- Instructions to follow -
Write out word for word the lines from the one holding "Given: Select the 输入参数 tab" through the end of the data, and only those lines. Pictures stay out.

[Records contained in a dataset]
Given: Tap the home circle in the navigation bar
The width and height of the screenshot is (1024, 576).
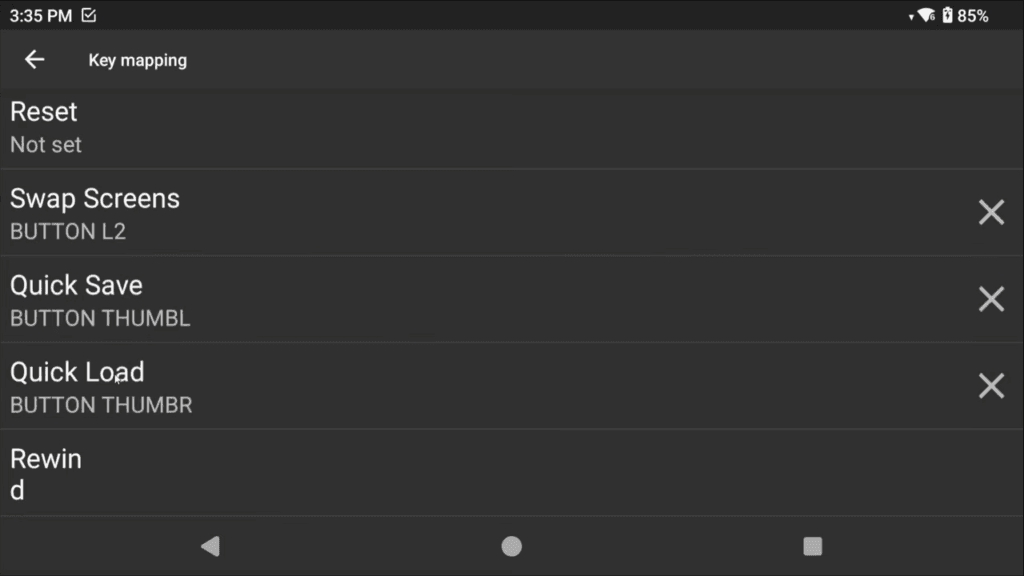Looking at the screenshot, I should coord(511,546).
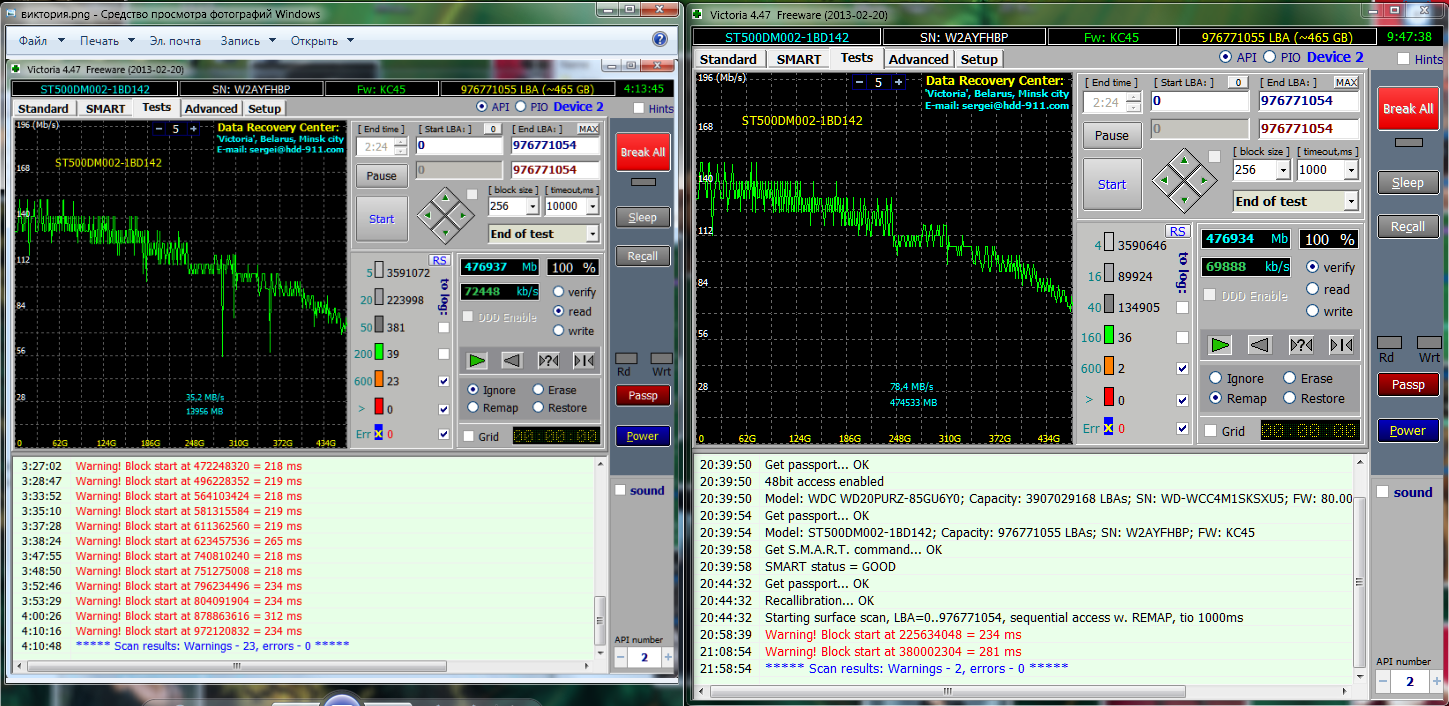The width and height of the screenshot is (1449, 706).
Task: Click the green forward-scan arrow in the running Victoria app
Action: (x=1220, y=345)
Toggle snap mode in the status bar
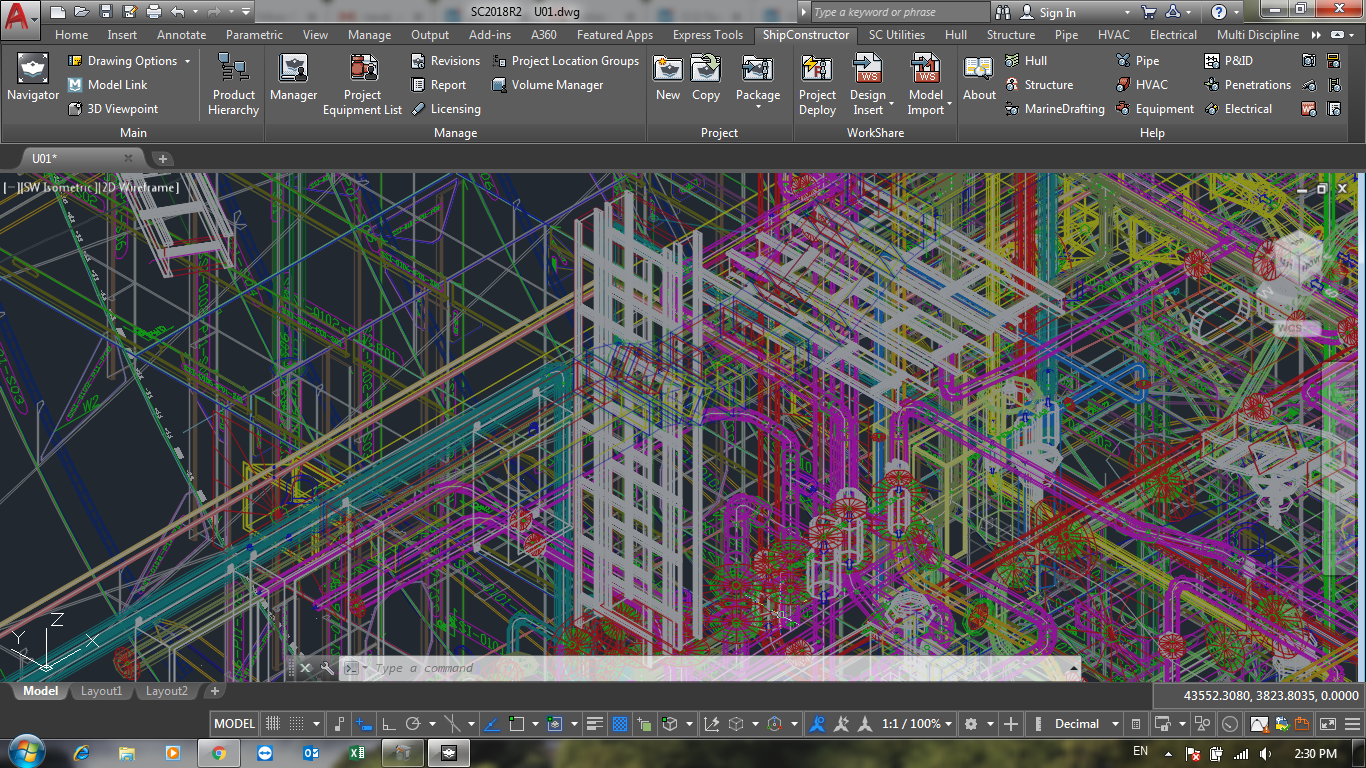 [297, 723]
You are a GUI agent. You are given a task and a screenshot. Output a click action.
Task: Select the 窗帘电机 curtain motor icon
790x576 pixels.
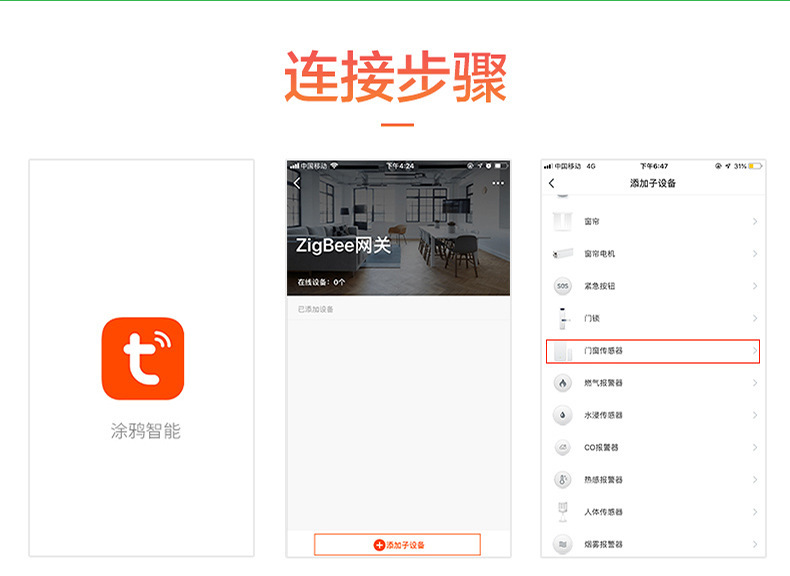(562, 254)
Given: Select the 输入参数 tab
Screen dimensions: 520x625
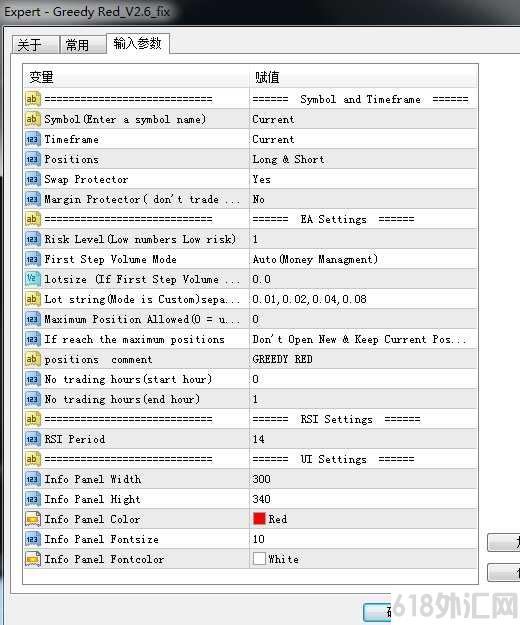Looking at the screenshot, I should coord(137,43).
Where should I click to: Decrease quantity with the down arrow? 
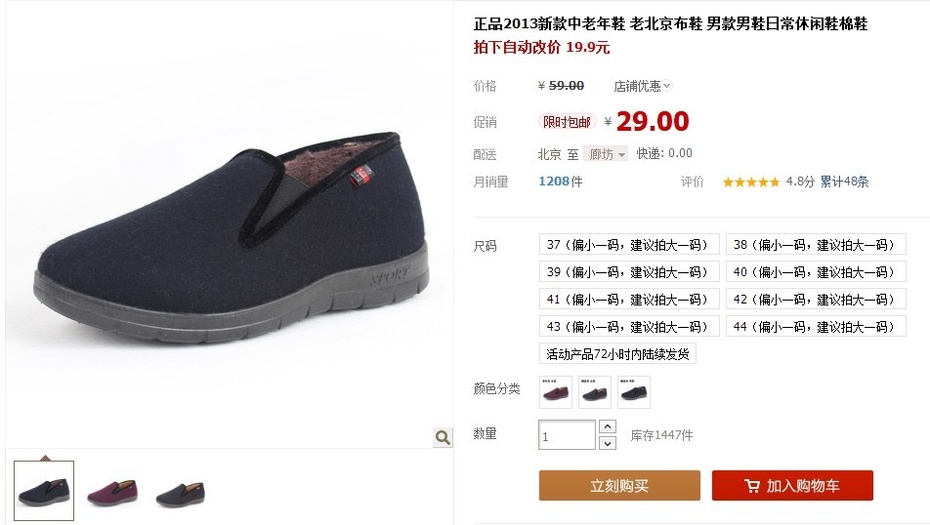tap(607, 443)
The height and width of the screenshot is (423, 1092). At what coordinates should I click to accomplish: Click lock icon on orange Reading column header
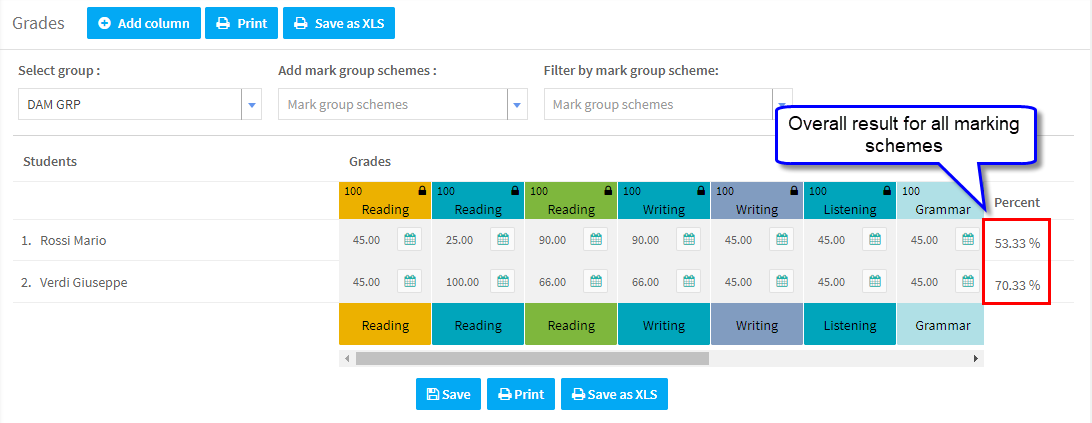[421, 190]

- Problem solution -
Given: Select the 输入参数 tab
Screen dimensions: 520x625
Looking at the screenshot, I should coord(137,43).
Where should I click to: Decrease quantity with the down arrow? 
tap(607, 443)
The height and width of the screenshot is (423, 1092). At what coordinates should I click to accomplish: Click lock icon on orange Reading column header
[421, 190]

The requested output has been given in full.